Exercise instructions -
1. In the interview, reproduce the passage from "Speaking of Paris;" to "come to mind.", substituting "street photographers" for "photographers".
2. According to the interview, which town near Barcelona is Sander's favorite place so far?

ILG: Travelling, what memorable places have you been, and where do you plan to go?
Sander: Hmm… tough one. I’ve visited so many awesome graffiti-related places through the years.
I think my favourite place so far has to be Sabadell, a small town near Barcelona.
A local graffiti legend, Werens, somehow made it possible that this otherwise sleepy town has become almost a mecca for graffiti artists and fans. He invites people from all over the world and now the local streets are filled with huge murals and super dope pieces, everywhere you look. I went bonkers and came home with 2000+ photos.
Another great adventure that will always stay with me was a visit to an old abandoned nurses school in Ronse, Belgium.
This building has been a huge playground for many years for local artists Mata One (Disorderline crew) & Pete One. 40 to 50 class rooms were filled with beautiful pieces and sick murals. My homie Alan and I spent the whole day strolling around and we felt like kids in a candy shop. Mata happened to be painting there that day and he was kind enough to guide us around the area to see more of his work. Real friendly guy.
Unfortunately the complex in Ronse was demolished last year… destroying decades of work.
Another fun trip was to Vitry-sur-Seine in Paris, home of the well-known street artist C215. I strolled around all the alleys, trying to capture all of his work. I met up with the artist as well. Vitry has much more art to offer than just C215’s though. Through this trip I got to know the work of French artists like Astro (ODV) or Brok (3HC) for instance, who I still follow on social media to watch their work evolve and see how they perfect their skills.
Speaking of Paris; it’s always fun to just stroll around, hunting Invaders.




ILG: Inspiration, how do you get ideas and inspiration for your work?
Sander: I get most of my inspiration from the photographers whose work I respect and admire. People like Ian „Wallkandy“ Cox for his beautiful compositions, Florian Krause for his majestic light painting skills, „Jieskie“ for bringing the audience as close as they can get to the unpolished, rough side of graffiti, Soren Solkaer for his amazing portraits, Martha Cooper for being a true pioneer in the game. There are many more to name but these are the first ones who come to mind.

Raw data -
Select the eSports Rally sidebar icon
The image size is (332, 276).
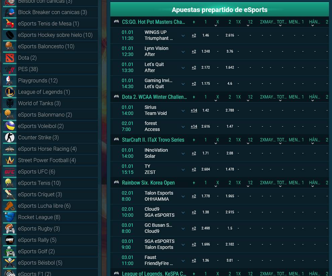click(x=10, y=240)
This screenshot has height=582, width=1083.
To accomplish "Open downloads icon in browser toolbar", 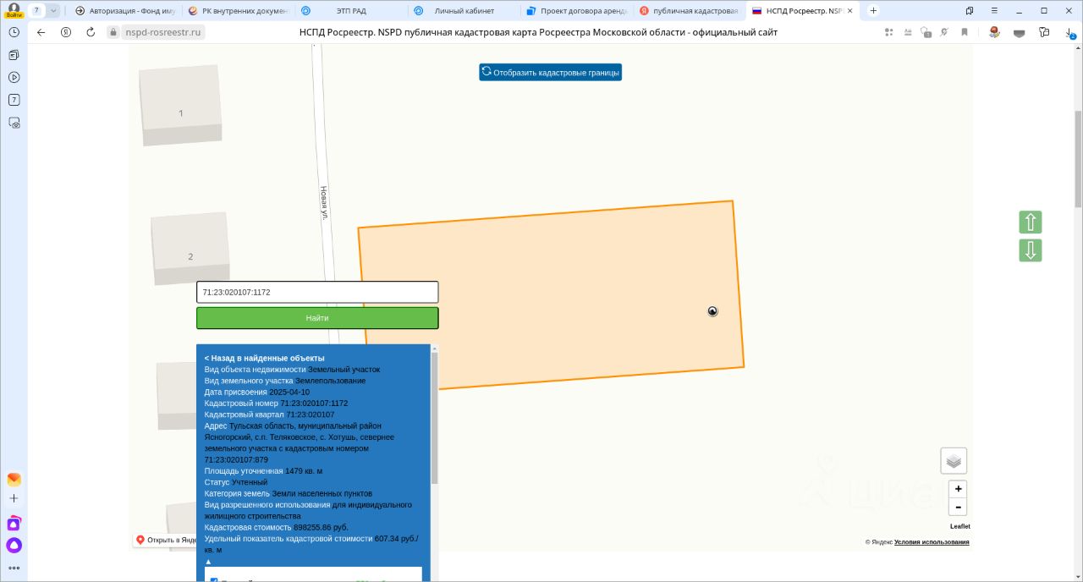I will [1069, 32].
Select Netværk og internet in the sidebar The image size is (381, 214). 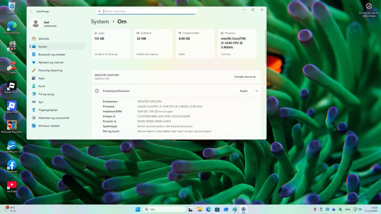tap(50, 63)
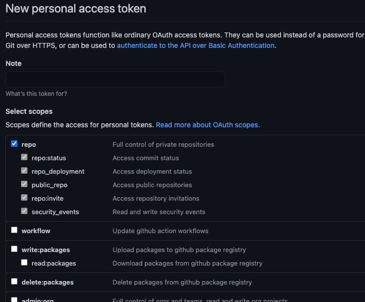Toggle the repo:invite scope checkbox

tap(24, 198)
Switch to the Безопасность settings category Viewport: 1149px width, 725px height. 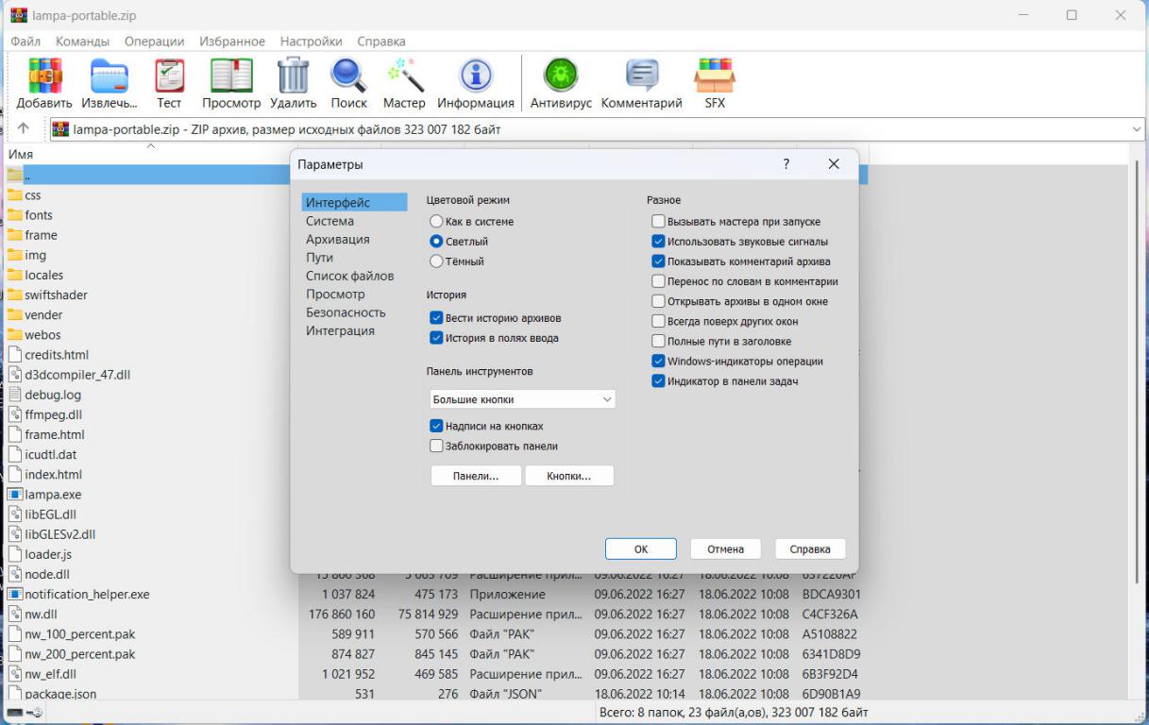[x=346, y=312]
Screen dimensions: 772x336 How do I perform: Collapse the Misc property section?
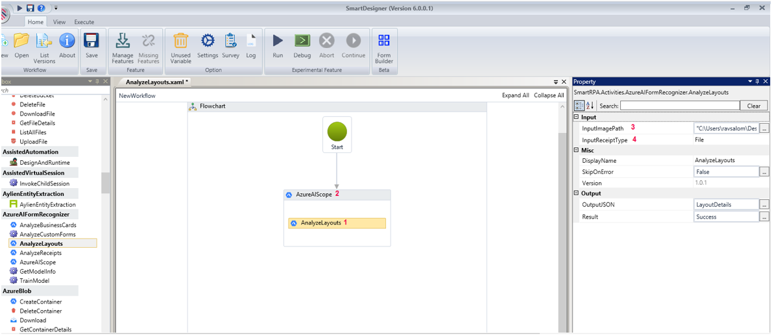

Task-by-task results -
1.
Speaking of Paris; it’s always fun to just stroll around, hunting Invaders.




ILG: Inspiration, how do you get ideas and inspiration for your work?
Sander: I get most of my inspiration from the street photographers whose work I respect and admire. People like Ian „Wallkandy“ Cox for his beautiful compositions, Florian Krause for his majestic light painting skills, „Jieskie“ for bringing the audience as close as they can get to the unpolished, rough side of graffiti, Soren Solkaer for his amazing portraits, Martha Cooper for being a true pioneer in the game. There are many more to name but these are the first ones who come to mind.

2. Sabadell